▶ **To do**: Exact repetition of every entry is required.

▶ **Excerpted data**:

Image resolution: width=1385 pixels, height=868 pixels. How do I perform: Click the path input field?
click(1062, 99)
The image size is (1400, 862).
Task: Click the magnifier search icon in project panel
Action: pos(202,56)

▶ **Output of the exercise**:
Image resolution: width=1385 pixels, height=868 pixels. How do I perform: Click the path input field?
click(1062, 99)
The image size is (1400, 862).
Task: Click the magnifier search icon in project panel
Action: pos(202,56)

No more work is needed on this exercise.